C’est enfoncer une porte ouverte que de dire qu’il est bien plus aisé de taxer tout le monde, c’est-à-dire les individus, plus nombreux et n’ayant pas de moyens lobbyibles – les élections n’ayant somme toute et au vu des récentes consultations qu’un caractère de plébiscite -, que de s’asseoir à une table avec les coupables du réchauffement climatique.
Coupables, et responsables par « nature », car c’est bien grâce aux industriels, aux grosses compagnies multinationales, à leurs politiciens lobbyiés, que l’on doit tous les produits, voitures, centrales électriques, mines, rejets etc… tous plus polluants les uns que les autres.
Si je ne m’abuse, nous, les individus, ne sommes que des consommateurs, des acheteurs de ces trucs polluants.

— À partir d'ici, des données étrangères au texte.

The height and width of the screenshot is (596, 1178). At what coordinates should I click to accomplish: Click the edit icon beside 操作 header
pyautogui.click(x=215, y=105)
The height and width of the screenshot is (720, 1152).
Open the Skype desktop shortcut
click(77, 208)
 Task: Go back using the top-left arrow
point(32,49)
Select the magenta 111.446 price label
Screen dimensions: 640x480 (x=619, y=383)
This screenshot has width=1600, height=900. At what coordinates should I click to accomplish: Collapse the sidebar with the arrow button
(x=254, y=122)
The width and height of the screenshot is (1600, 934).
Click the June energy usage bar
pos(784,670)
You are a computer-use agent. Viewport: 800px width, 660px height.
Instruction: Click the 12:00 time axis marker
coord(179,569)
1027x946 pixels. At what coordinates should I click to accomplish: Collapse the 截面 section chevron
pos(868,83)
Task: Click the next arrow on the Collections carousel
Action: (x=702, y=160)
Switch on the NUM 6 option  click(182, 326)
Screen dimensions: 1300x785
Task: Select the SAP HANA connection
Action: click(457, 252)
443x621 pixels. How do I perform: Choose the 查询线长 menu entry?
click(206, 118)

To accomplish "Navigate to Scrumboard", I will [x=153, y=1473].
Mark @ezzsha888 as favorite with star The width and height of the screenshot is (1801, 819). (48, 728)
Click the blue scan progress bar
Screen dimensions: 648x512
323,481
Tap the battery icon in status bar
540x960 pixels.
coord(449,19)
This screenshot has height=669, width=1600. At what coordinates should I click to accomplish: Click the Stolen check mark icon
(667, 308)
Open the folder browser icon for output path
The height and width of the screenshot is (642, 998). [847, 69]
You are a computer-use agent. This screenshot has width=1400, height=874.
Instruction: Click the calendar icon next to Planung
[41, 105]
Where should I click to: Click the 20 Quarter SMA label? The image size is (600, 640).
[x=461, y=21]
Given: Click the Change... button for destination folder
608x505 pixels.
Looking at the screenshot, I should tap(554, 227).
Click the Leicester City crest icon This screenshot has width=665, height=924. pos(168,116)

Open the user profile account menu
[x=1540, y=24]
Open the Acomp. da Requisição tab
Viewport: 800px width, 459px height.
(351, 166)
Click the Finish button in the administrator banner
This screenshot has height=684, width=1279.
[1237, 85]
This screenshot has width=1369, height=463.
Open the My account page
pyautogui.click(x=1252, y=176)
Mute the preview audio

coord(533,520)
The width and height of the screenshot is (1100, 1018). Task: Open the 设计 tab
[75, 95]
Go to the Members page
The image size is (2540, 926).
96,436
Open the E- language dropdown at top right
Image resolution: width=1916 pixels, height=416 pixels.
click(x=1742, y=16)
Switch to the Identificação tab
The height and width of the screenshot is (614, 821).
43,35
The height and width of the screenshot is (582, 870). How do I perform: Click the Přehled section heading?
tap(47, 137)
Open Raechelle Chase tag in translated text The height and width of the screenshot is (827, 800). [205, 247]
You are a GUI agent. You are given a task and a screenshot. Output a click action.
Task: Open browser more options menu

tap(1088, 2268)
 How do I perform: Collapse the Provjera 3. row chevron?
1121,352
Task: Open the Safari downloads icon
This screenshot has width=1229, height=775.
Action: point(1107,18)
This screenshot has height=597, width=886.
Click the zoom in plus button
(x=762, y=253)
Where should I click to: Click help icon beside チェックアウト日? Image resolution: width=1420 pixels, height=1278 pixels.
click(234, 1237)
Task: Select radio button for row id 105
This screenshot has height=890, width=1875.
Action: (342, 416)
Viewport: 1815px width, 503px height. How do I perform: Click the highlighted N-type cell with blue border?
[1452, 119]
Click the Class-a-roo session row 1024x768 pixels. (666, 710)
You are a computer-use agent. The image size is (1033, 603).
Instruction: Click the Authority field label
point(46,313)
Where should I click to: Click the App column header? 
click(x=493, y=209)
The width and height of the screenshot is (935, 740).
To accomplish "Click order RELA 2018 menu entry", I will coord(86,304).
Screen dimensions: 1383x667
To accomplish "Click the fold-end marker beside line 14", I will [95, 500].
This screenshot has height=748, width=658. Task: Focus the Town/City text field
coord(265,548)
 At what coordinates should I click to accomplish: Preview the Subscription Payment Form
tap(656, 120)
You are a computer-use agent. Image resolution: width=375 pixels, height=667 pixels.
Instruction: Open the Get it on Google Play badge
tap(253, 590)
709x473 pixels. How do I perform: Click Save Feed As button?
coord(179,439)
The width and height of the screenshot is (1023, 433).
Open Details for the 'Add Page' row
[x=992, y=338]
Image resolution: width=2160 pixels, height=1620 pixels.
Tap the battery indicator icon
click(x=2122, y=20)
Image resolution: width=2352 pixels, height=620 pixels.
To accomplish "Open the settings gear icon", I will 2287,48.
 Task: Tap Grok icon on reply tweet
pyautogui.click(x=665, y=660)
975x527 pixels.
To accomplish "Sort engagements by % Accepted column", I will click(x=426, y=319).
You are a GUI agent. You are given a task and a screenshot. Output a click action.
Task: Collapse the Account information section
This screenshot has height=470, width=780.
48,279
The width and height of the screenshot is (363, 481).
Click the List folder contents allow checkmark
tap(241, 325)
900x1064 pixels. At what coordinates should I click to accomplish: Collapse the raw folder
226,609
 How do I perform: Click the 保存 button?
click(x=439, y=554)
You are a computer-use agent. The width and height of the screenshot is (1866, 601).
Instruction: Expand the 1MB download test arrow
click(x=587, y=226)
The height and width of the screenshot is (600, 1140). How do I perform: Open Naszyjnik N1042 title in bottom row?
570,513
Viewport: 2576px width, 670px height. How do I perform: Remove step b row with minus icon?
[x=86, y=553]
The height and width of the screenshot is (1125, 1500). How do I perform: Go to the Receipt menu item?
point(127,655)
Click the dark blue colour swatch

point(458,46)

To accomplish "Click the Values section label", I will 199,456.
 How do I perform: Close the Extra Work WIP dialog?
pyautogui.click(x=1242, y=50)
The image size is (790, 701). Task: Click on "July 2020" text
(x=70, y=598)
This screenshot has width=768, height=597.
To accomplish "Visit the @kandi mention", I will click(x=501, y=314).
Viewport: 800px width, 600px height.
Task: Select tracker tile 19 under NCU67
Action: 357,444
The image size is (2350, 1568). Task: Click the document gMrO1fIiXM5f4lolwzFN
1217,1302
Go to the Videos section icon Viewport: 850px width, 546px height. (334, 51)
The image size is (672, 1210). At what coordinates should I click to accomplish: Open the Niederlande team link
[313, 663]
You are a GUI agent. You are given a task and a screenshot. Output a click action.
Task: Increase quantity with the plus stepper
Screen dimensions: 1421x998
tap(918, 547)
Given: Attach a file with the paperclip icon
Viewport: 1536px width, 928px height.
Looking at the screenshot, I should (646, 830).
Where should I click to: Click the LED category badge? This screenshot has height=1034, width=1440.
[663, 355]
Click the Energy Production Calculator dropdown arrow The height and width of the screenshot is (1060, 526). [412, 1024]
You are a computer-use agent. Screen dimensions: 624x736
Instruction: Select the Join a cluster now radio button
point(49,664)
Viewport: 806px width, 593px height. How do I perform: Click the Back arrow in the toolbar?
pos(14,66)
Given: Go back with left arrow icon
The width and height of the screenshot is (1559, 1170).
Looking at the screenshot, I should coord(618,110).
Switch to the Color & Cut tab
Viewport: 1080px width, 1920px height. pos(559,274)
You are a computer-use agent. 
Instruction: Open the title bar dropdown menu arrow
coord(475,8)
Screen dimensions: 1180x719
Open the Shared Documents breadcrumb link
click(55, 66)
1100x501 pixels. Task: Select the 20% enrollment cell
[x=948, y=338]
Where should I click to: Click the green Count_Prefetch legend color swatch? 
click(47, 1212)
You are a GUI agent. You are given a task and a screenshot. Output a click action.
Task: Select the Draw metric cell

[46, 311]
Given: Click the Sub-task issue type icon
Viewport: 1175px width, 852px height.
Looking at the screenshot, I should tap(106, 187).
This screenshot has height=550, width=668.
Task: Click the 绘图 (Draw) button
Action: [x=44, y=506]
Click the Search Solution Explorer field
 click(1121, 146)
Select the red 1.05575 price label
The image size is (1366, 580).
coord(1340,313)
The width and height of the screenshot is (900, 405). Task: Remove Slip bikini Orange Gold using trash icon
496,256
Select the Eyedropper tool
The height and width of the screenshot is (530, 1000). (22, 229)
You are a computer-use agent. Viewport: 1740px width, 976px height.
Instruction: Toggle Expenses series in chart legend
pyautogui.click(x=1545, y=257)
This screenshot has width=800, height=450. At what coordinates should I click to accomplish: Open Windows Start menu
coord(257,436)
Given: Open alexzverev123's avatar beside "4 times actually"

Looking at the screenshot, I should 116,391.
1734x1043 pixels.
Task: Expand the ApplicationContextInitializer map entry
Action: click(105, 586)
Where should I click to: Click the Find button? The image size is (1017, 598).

Nous les utilisons parce qu’ils nous servent, mais les mêmes choses en moins polluantes, voire en non polluantes, nous iraient très bien.
Or justement, tous ces produits ont déjà été plus polluant. Par exemple les véhicules. Pensez à la consommation d’une voiture il y a 30 ans ? Pourquoi aujourd’hui cette même chose, un bidule en métal avec des roues et qui sert simplement à se déplacer, est-il beaucoup moins polluant, à caractéristiques égales, disons, qu’il y a 30 ans ?
Par une sorte de miracle de la nature ? Non. Parce que nous avons forcé ces pollueurs à travailler un peu plus et à limiter cette pollution. On les a FORCÉ ! Lois, votes, manifestations, et même enchaînements volontaires aux rails, grilles des institutions ou des sièges sociaux etc… D’ailleurs, parfois, les élections peuvent tout de même servir à se faire entendre, même si c’est rare. Mais là n’est pas le débat actuel.
Aujourd’hui, on nous balance, comme ça, à la figure, une « taxe carbone ». On ne sait pas exactement à quoi elle servira, mais elle devrait être reversée à tout le monde, notamment aux entreprises.
Je ne suis pas contre les taxes, même carbone. Pourquoi pas. Mais est-ce que ça va être la même fumisterie que pour la bourse du carbone ? Est-ce que, comme cette bourse, ça ne servira pas à baisser les émissions de carbone, mais à remplir, par des mécanismes compliqués, les poches toujours plus profondes et insondables des gros actionnaires ? N’oublions pas que dans cette affaire, l’ONU a distribué gratuitement des droits à polluer aux grandes entreprises, et que celles-ci les ont revendu en faisant des bénéfices sur ce joli marché bien bien noir (de carbone on s’entend). Oui, car effectivement, ce n’est pas blanc-blanc, ni même transparent, comme pouvait l’être l’Homo micro de Coluche.
En effet, en ce moment, les prix de ces droits à polluer sont à un niveau… ridiculement bas. Ils ne valent rien. Donc, en pratique, vous avez de grosses usines bien dégueulasses, vous achetez pour rien des droits à polluer, vous les échangez avec vos collègues qui ont éventuellement fait de petites modifications, mais pas trop sinon ce ne serait pas rentable, et vous n’effectuez aucun investissement dans vos propres usines. C’est schématique, mais le principe est là.
Ça ne sert à rien pour sauver l’humanité, et ça permet de confortables bénéfices, ou du moins des investissements coûteux évités.
Aujourd’hui comme hier et demain, si l’on veut baisser les émissions de carbone et autres polluants, il faut forcer, FORCER ! les industriels, pollueurs et autres fabricants à modifier leurs façons de faire. Investir leurs bénéfices dans l’amélioration des usines, leur faire baisser leurs rejets, etc…
Ce sera beaucoup plus efficace, et de loin, que de demander à des millions, des milliards d’individus, qui doivent naturellement participer à leur échelle, cela va sans dire, de baisser leurs rejets un à un.
Mais forcer quelques entreprises, plus riches que les états eux-mêmes, à faire quelque chose et non l’inverse, cela demande du courage politique, et non pas des professionnels de la politique corrompus ou corruptibles. Une « taxe courage » en quelque sorte.